Give them what they wanted and look for a little cooperation from the bench.
A federal judge, appointed by President George W. Bush, threw out two lawsuits by more than 40 conservative organizations, including True the Vote, saying no remedy was required because the agency granted the groups the tax-exempt status they originally sought, according to The New York Times.
“The allegedly unconstitutional governmental conduct, which delayed the processing of the plaintiff’s tax-exempt application and brought about this litigation, is no longer impacting the plaintiff,” U.S. District Court Judge Reggie Walton ruled Thursday. “Unless an actual, ongoing controversy exists in this case, this court is without power to decide it.”
Not surprisingly, many in the media are billing the dismissals as a “tea party loss.”
“We are stunned by today’s judgment,” True the Vote founder and president Catherine Engelbrecht said in a statement. “The notion that the I.R.S. can target Americans for years because of their political beliefs is reprehensible.”

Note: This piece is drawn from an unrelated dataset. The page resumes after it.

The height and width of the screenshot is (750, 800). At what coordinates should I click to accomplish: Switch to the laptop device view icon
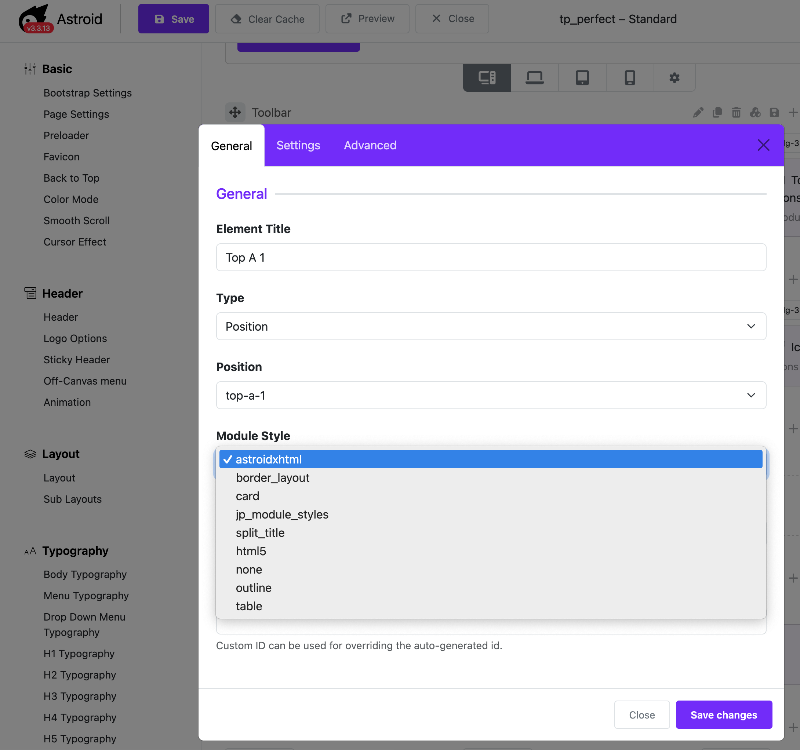tap(534, 78)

True the Vote and other groups waited three years before the IRS approved their tax-exempt status.
“The decision by the court is disappointing,” said attorney Jay Sekulow, Chief Counsel of the American Center for Law and Justice, which represented some of the plaintiffs. “However, it does not deter our efforts to seek justice for our clients. We are reviewing the decision and plan to appeal.”
The groups told the court there is no guarantee the IRS would not target conservative groups again, but Walton ruled that the “prospect of future harm is speculative,” according to The Daily Signal.
But Heritage legal fellow Hans von Spakovsky disagreed.
“Given the unapologetic behavior of Lois Lerner and other IRS officials, and their total lack of remorse, I don’t think it’s ‘speculative’ that this could happen again in the future,” he told The Daily Signal.